President Bush has signed a law requiring automakers to increase fuel efficiency by 40 percent. It also requires wider ethanol use.

Or not:

Because of rising demand for ethanol, American farmers are growing more corn than at any time since World War II. And sea life in the Gulf of Mexico is paying the price.

The nation’s corn crop is fertilized with millions of pounds of nitrogen-based fertilizer. And when that nitrogen runs off fields in Corn Belt states, it makes its way to the Mississippi River and eventually pours into the Gulf, where it contributes to a growing “dead zone” — a 7,900-square-mile patch so depleted of oxygen that fish, crabs and shrimp suffocate.

The dead zone was discovered in 1985 and has grown fairly steadily since then, forcing fishermen to venture farther and farther out to sea to find their catch. For decades, fertilizer has been considered the prime cause of the lifeless spot.

With demand for corn booming, some researchers fear the dead zone will expand rapidly, with devastating consequences.

“We might be coming close to a tipping point,” said Matt Rota, director of the water resources program for the New Orleans-based Gulf Restoration Network, an environmental group. “The ecosystem might change or collapse as opposed to being just impacted.”
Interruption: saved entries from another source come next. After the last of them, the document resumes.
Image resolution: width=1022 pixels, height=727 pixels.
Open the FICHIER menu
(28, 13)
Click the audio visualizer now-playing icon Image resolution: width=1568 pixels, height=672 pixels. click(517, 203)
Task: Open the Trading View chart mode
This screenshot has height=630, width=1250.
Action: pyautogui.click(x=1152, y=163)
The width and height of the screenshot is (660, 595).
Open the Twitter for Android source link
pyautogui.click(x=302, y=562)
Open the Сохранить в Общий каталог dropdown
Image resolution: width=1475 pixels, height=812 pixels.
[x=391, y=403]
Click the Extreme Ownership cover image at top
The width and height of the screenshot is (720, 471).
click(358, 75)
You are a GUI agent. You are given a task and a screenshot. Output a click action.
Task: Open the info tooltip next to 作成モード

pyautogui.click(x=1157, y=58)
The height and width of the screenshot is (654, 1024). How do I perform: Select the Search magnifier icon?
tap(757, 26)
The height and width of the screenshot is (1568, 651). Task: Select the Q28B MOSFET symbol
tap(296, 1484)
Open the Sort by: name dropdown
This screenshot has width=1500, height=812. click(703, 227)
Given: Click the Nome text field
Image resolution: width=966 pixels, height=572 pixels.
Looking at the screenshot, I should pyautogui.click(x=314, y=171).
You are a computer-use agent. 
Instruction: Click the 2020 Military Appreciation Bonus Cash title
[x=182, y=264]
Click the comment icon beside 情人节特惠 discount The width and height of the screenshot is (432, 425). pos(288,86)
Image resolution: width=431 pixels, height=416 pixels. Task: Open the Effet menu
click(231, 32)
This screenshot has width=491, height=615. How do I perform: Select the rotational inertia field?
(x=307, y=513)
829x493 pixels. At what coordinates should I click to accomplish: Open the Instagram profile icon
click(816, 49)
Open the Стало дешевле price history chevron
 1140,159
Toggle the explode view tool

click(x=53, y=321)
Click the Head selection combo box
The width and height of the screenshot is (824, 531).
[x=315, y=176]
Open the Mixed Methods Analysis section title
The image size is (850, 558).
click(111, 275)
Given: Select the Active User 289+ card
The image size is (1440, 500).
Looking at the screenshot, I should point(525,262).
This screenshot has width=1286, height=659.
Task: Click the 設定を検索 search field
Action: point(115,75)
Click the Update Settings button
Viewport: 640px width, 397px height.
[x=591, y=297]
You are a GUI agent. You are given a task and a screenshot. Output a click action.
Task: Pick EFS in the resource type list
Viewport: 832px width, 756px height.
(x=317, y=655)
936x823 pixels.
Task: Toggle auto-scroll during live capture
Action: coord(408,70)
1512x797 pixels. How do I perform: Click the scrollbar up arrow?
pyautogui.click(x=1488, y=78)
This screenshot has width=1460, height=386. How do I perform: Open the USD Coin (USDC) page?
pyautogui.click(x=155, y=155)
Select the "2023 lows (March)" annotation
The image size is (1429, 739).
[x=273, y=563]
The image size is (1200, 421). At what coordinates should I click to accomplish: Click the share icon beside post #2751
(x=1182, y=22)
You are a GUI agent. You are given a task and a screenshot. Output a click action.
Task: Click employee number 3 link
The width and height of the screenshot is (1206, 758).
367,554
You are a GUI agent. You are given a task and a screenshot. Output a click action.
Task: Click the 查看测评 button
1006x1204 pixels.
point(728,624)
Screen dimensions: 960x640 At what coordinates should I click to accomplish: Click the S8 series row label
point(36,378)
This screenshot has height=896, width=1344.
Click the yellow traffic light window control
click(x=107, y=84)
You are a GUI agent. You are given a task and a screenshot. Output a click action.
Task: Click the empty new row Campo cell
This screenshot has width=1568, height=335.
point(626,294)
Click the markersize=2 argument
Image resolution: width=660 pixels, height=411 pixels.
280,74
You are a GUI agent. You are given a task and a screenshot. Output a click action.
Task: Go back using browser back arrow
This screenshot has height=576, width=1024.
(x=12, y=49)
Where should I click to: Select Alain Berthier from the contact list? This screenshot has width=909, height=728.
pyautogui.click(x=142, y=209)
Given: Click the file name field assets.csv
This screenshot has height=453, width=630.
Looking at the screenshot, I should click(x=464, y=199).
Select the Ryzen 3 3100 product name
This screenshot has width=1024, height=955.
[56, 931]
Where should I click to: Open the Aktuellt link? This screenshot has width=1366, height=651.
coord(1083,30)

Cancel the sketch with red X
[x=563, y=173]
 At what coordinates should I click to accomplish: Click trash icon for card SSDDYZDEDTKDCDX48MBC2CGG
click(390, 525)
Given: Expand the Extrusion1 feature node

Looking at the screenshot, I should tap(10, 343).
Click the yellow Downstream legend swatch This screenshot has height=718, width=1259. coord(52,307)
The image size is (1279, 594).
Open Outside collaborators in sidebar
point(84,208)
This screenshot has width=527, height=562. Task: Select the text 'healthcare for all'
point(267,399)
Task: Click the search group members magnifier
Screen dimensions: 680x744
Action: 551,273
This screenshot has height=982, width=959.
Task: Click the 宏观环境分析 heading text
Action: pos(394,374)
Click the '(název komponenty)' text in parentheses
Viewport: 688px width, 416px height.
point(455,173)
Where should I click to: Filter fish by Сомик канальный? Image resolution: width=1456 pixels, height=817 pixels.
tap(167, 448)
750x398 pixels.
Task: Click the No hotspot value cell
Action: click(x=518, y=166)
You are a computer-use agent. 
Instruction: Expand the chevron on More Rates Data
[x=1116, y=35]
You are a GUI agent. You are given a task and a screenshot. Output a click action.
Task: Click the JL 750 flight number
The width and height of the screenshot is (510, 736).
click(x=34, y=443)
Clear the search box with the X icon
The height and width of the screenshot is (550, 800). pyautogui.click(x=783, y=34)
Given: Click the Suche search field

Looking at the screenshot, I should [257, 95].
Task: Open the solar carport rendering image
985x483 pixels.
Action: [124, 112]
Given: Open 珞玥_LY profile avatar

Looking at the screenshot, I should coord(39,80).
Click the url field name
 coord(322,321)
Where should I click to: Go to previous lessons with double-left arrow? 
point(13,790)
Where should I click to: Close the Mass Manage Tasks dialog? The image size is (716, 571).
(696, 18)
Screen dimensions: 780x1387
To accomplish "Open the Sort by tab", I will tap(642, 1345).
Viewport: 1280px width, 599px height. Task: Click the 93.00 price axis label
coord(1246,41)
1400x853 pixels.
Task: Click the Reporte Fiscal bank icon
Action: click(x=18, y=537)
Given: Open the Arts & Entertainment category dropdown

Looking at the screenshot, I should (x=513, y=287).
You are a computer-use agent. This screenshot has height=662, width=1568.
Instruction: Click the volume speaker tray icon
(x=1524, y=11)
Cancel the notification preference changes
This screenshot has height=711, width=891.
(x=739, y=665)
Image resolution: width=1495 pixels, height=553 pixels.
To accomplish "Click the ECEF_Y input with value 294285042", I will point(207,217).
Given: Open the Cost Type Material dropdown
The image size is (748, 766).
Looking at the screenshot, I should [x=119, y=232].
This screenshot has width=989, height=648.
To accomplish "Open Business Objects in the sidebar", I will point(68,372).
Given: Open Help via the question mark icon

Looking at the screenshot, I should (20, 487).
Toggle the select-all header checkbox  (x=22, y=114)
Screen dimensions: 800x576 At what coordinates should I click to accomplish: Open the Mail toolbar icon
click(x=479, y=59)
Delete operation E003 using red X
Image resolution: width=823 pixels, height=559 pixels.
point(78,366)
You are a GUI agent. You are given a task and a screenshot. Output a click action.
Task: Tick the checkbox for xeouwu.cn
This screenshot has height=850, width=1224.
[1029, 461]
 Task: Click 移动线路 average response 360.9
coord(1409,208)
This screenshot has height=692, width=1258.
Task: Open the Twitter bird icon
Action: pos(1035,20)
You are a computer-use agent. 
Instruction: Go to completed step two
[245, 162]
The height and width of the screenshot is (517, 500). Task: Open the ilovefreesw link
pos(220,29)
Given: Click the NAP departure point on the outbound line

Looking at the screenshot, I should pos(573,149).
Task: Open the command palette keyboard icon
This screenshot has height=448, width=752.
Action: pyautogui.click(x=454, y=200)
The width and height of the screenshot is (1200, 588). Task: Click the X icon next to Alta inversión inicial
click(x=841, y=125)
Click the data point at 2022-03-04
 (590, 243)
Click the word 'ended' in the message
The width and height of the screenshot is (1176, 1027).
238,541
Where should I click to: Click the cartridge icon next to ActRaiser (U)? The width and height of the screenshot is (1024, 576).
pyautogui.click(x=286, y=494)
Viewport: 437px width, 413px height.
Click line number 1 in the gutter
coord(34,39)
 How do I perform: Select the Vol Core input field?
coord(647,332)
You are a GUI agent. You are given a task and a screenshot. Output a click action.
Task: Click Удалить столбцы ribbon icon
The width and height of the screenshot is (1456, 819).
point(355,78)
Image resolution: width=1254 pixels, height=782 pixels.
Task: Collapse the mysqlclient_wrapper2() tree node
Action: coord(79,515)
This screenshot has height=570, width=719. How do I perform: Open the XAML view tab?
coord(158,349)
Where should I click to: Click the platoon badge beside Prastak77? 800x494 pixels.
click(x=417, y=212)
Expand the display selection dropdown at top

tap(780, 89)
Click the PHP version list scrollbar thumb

And this ties in with the story I noted back in September where the demand for ethanol is killing rain forests in tropical climes.

Once again, it seems like political convenience took precedence over proven science. Nobody can possibly tell me that it is better for us to be growing more and more corn for ethanol use if it means creating a massive dead zone in the Gulf of Mexico. Sorry, that’s “fixing” one problem (I’ll get to that in a second) and creating one that is just as bad, and possibly even worse, in it’s place.

And let’s get back to the point of ethanol. Because guess what? There is no consensus that widespread use of ethanol (or other organic fuels) as a replacement for fossil fuels is a positive for the environment:

Energy outputs from ethanol produced using corn, switchgrass, and wood biomass were each less than the respective fossil energy inputs. The same was true for producing biodiesel using soybeans and sunflower, however, the energy cost for producing soybean biodiesel was only slightly negative compared with ethanol production. Findings in terms of energy outputs compared with the energy inputs were:

  • Ethanol production using corn grain required 29% more fossil energy than the ethanol fuel produced.
  • Ethanol production using switchgrass required 50% more fossil energy than the ethanol fuel produced.
  • Ethanol production using wood biomass required 57% more fossil energy than the ethanol fuel produced.
  • Biodiesel production using soybean required 27% more fossil energy than the biodiesel fuel produced(Note, the energy yield from soy oil per hectare is far lower than the ethanol yield from corn).
  • Biodiesel production using sunflower required 118% more fossil energy than the biodiesel fuel produced.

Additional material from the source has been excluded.